Koppers, a wholly-owned subsidiary of Koppers Holdings, entered into a credit agreement with Koppers Holdings, certain lenders and letter of credit issuers for an $800 million revolving credit facility, a $50 million swingline facility and one or more incremental revolving or term loan facilities. PNC Bank will serve as the revolving administrative agent, collateral agent and swingline loan lender, and Wells Fargo Bank will serve as term administrative agent.

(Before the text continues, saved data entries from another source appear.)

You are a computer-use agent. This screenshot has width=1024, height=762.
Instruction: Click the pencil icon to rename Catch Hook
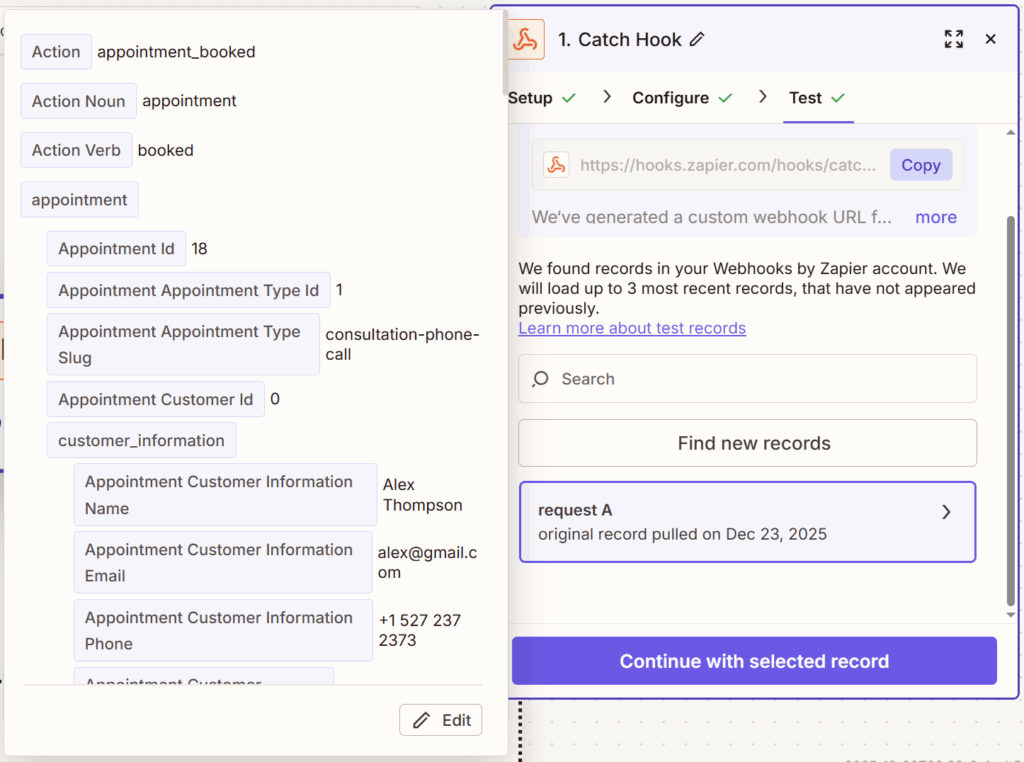[x=697, y=39]
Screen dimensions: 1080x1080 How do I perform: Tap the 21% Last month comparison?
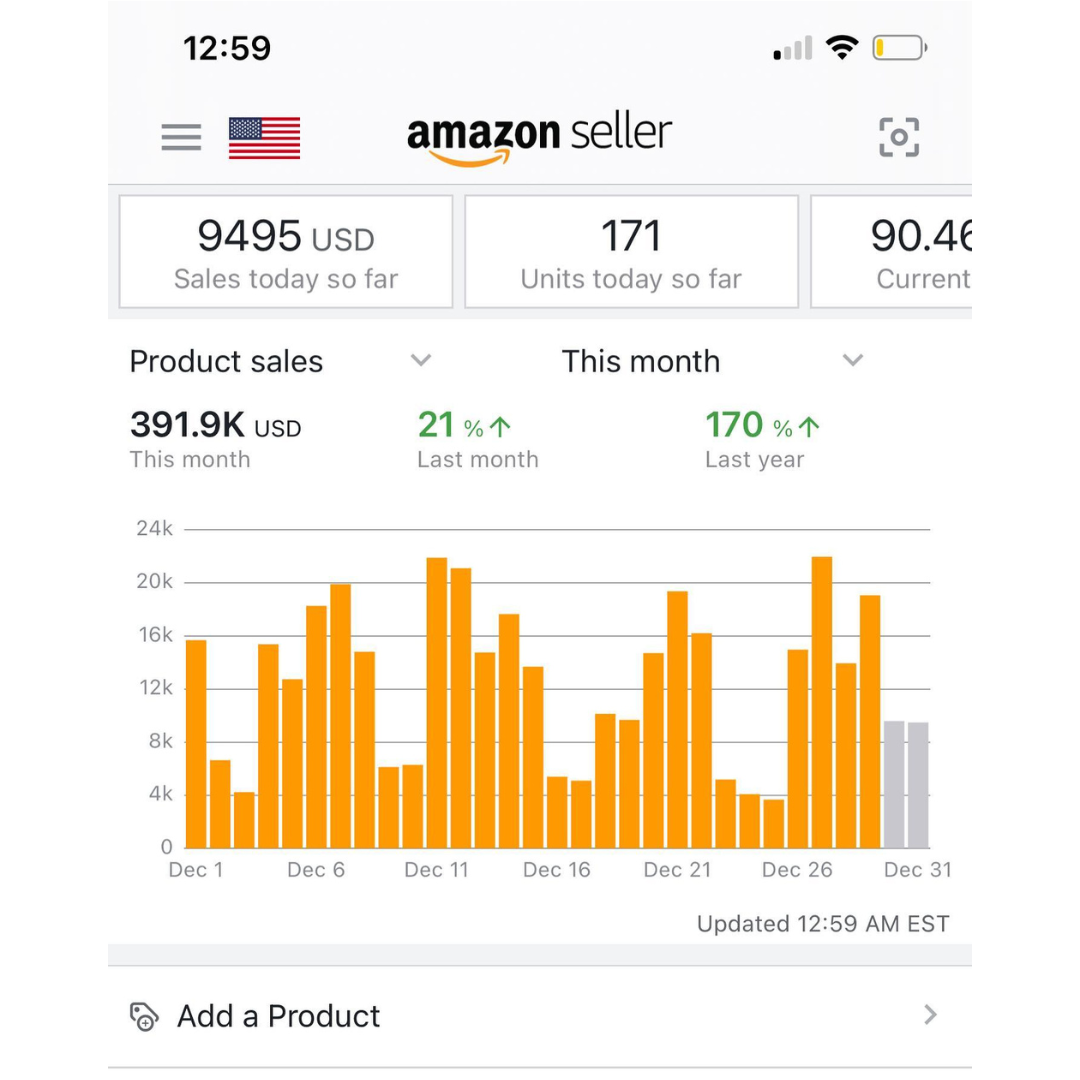pos(477,438)
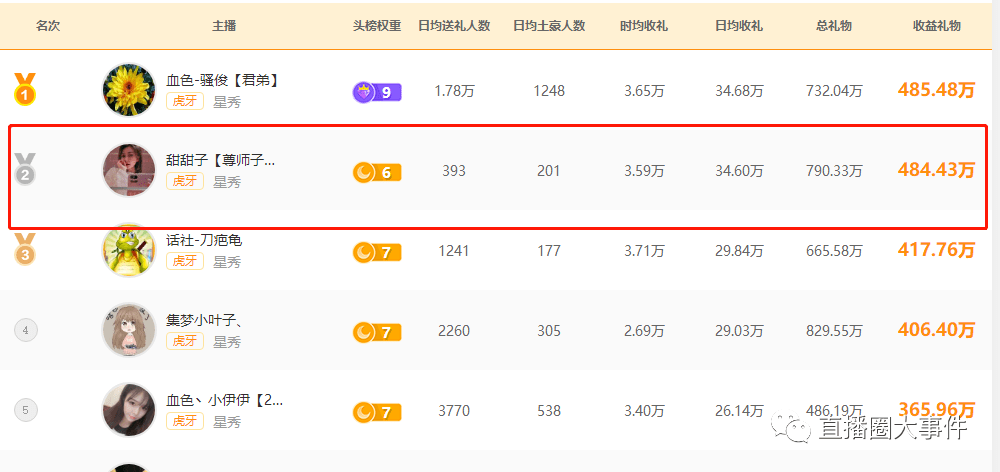Click the 虎牙 tag under 话社-刀疤龟
Viewport: 1000px width, 472px height.
pyautogui.click(x=185, y=261)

The agreement replaces a prior agreement for a $600 million senior secured revolving credit facility and a $100 million senior secured term loan facility.  The agreement provides lower pricing tiers and additional financial flexibility to support the company’s ongoing growth strategy as well as sustainability initiatives. The agreement also permits the company, in consultation with the co-sustainability agents, PNC Capital Markets and BofA Securities, to amend the agreement for the purpose of incorporating either key performance indicators (KPIs) with respect to certain environmental, social and governance (ESG) targets or external ESG ratings targets. Certain pricing adjustments may be made under the Agreement based on the company’s performance against the KPIs or upon achieving the external ESG targets.

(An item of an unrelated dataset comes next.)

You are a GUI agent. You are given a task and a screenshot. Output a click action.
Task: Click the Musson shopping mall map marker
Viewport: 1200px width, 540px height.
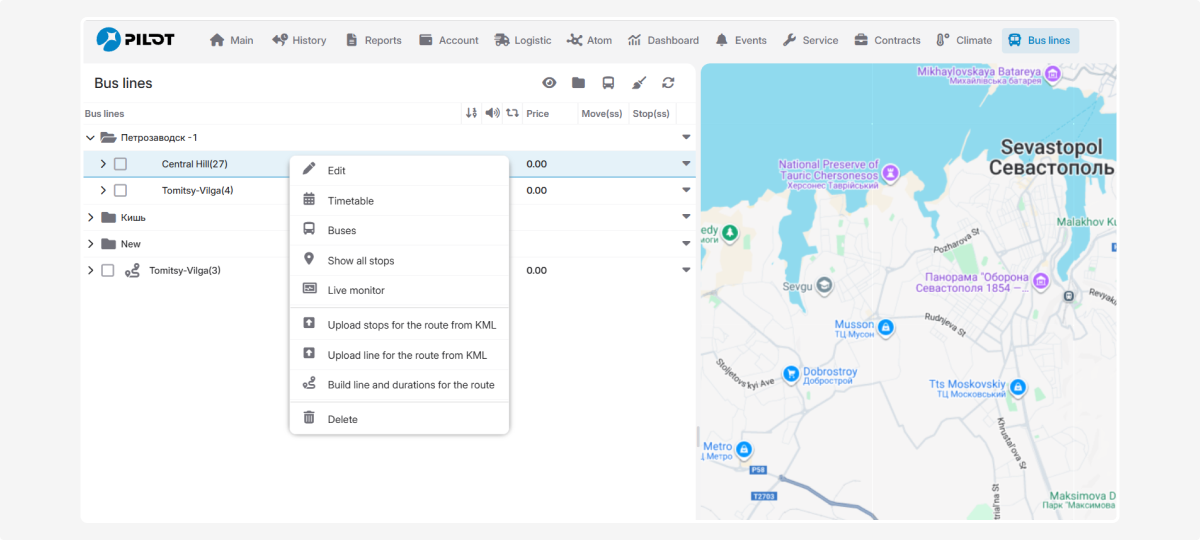(x=884, y=326)
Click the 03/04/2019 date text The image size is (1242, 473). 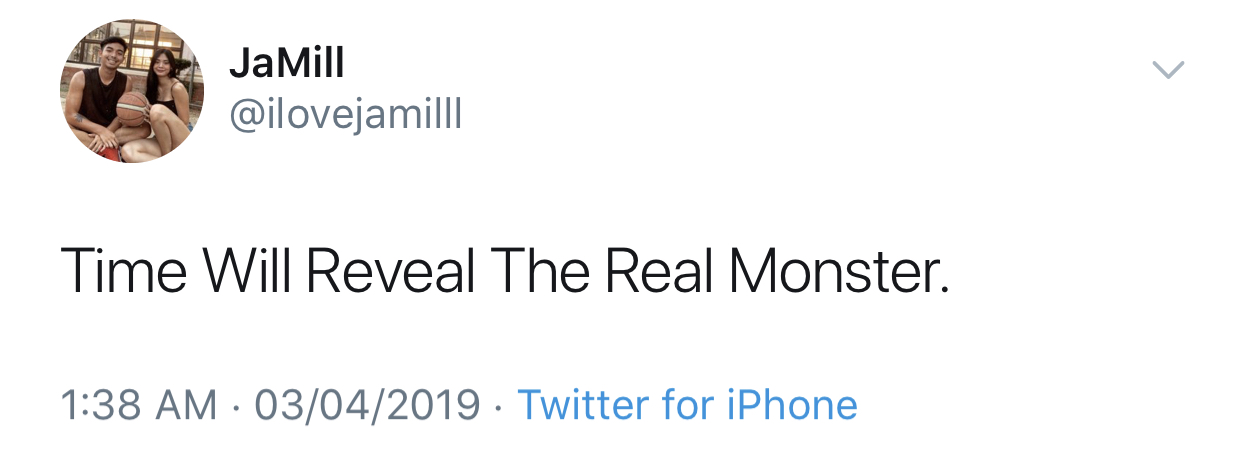(x=367, y=405)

“Koppers consistently maintains a strong balance sheet and credit profile, and our disciplined track record helps to ensure that we have the financial flexibility to support the company’s continued expansion,” Jimmi Sue Smith, CFO of Koppers, said.  “We are pleased to have entered into this agreement, which further positions us to create long-term value for our shareholders.”

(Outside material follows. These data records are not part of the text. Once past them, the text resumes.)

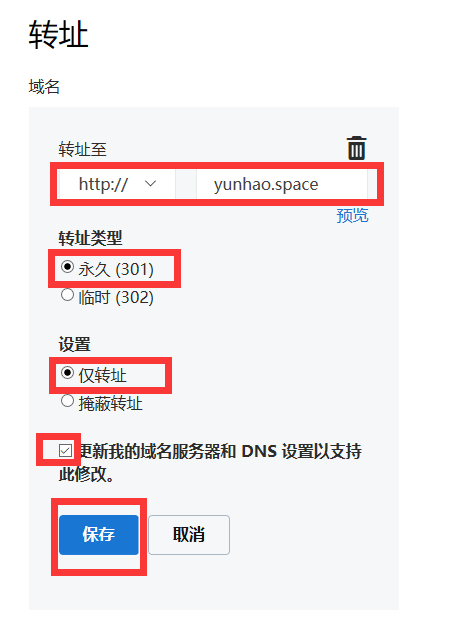Click the blue 保存 save button
Viewport: 456px width, 630px height.
coord(99,535)
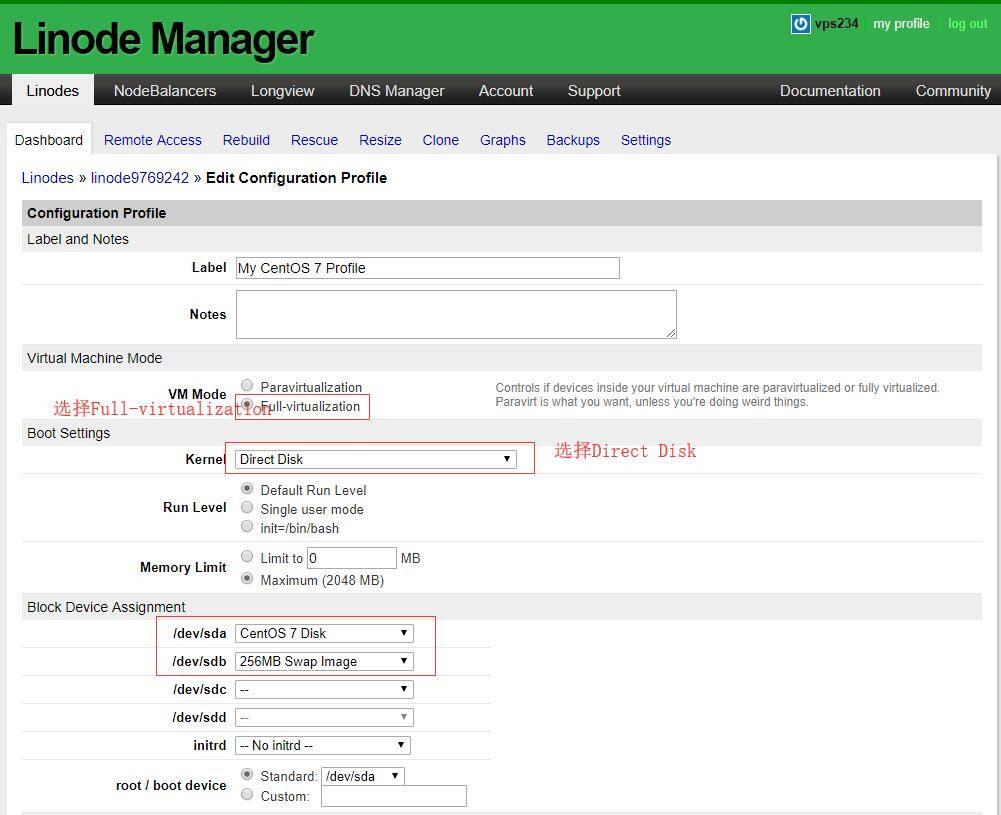The height and width of the screenshot is (815, 1001).
Task: Open the DNS Manager menu item
Action: (396, 90)
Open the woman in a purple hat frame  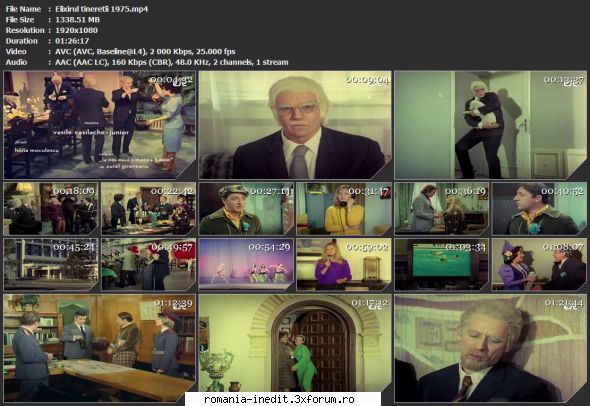539,265
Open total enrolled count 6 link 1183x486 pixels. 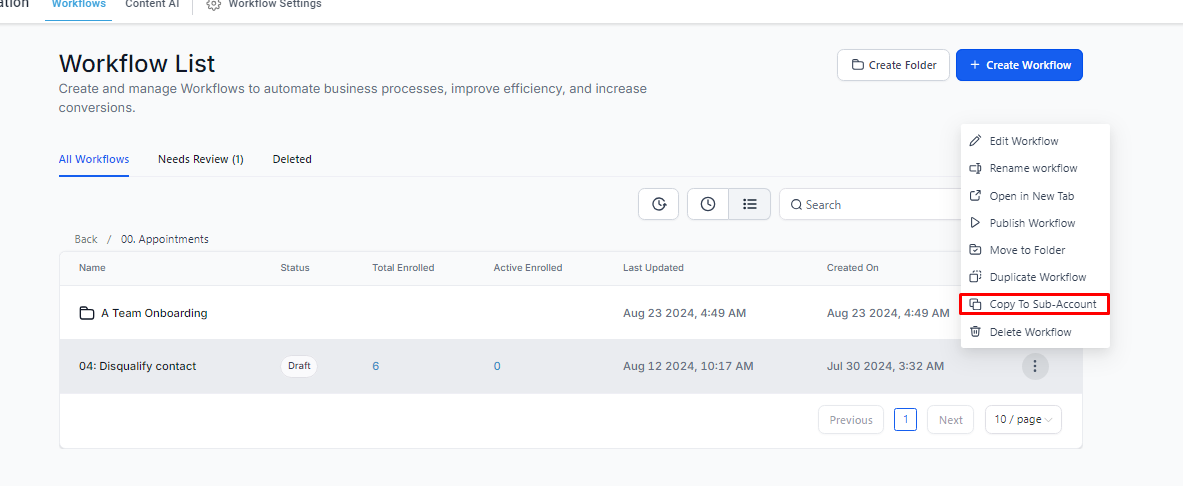(376, 366)
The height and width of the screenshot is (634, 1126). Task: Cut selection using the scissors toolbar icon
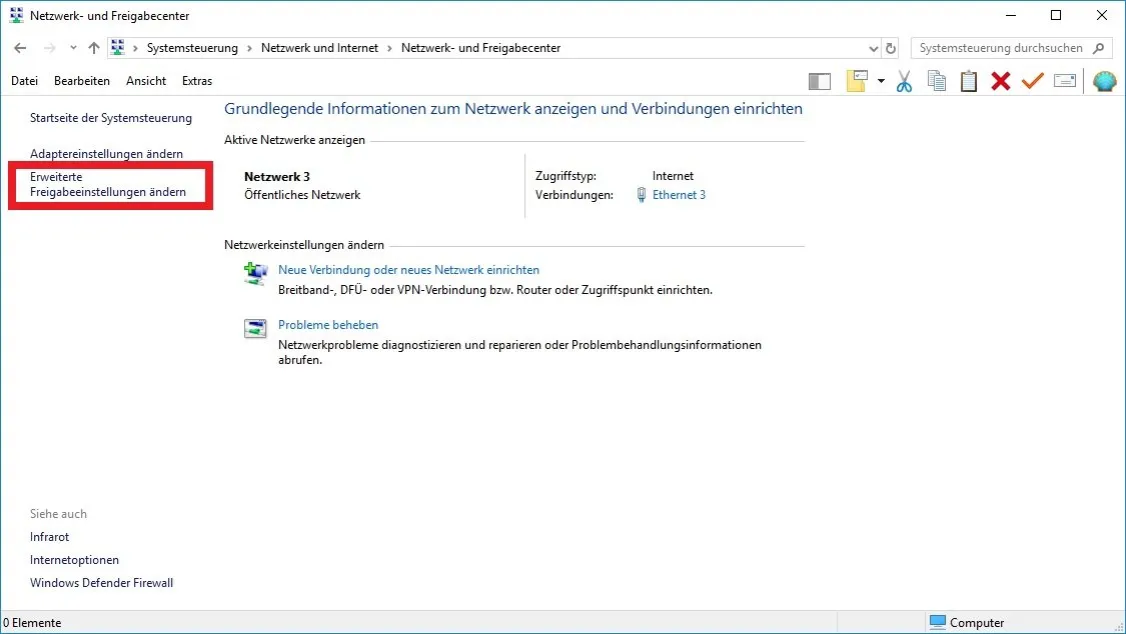click(x=903, y=81)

“This agreement also reflects our broader commitment to sustainability and marks a natural evolution towards integrating applicable ESG goals into our liquidity framework,” Smith said. “At Koppers, our approach to sustainability is rooted in our relentless efforts to do things the right way for all our stakeholders, and we will keep innovating on their behalf and with safety and sustainability at the core of our culture.”

The agreement will mature on June 17, 2027, subject to a springing maturity provision, contains customary covenants for credit facilities of this type and is secured by a lien on substantially all of the company’s assets.